Woody vegetation of an old-growth creekbottom forest in north-central Texas.
Old-growth forests are not easily defined. Runkle (1982) indicated that they are without obvious large-scale human or natural disturbances and contain large trees. Abrell and Jackson (1977) indicated they are near virgin. There is a streamside bottomland forest in Garland, Texas, that generally fits these descriptions and thus needs to be characterized.
In Texas, old-growth forests are rare. Nixon et al. (1977, 1980) described two such forests in eastern Texas, one associated with the Neches River and dominated by Carpinus caroliniana Walt., Quercus nigra L., and Fraxinus caroliniana Mill., and a second on the shore of Toledo Bend Reservoir that is dominated by Fagus grandifolia Ehrh.
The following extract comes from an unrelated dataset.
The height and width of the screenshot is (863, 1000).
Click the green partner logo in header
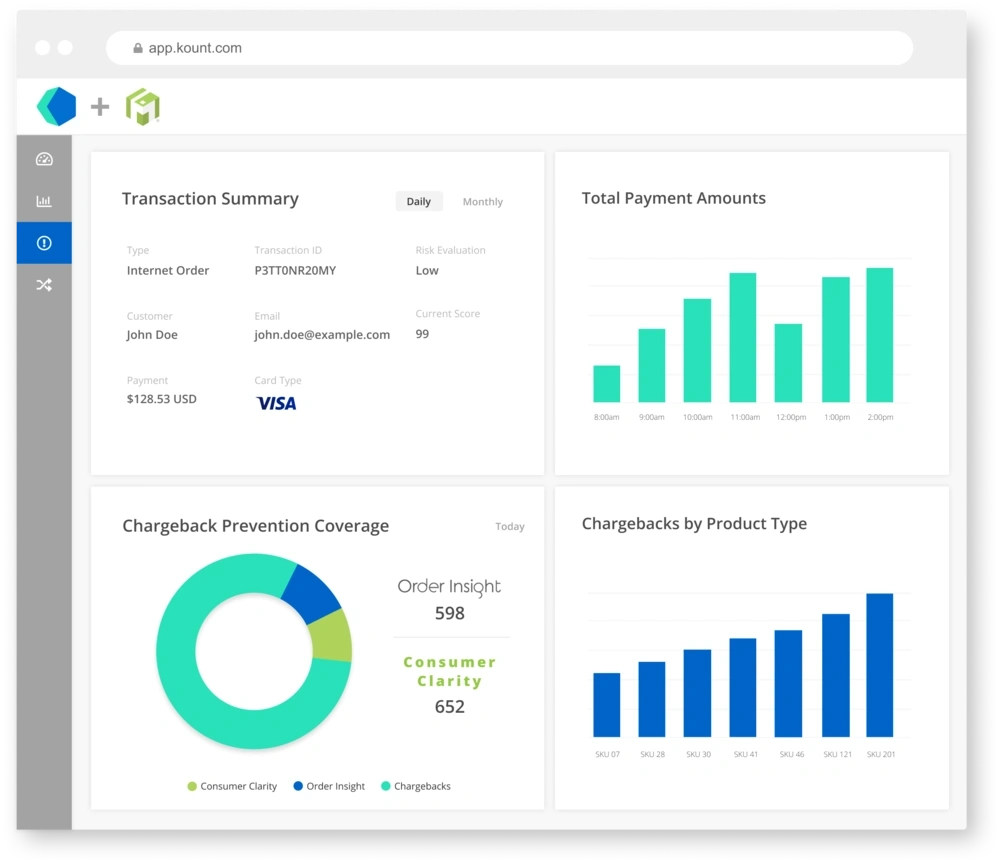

Old-growth hardwood communities exist elsewhere in the eastern United States, and most have been analyzed and described (for example, Abrell and Jackson, 1977, in Indiana, and Adams and Barrett, 1977, in Ohio). It is important that we characterize these old-growth forests because they suggest the past structure and composition of such communities. Furthermore, central Texas bottomland communities have received little attention. The purpose of this study, therefore, is to provide a description of a rare old-growth streamside forest in north-central Texas and to compare it with other forests previously described. Of additional interest is the purchase of this site by the city of Garland and its designation as the Spring Creek Forest Preserve. Our study should provide basic information to aid in the management of this preserve.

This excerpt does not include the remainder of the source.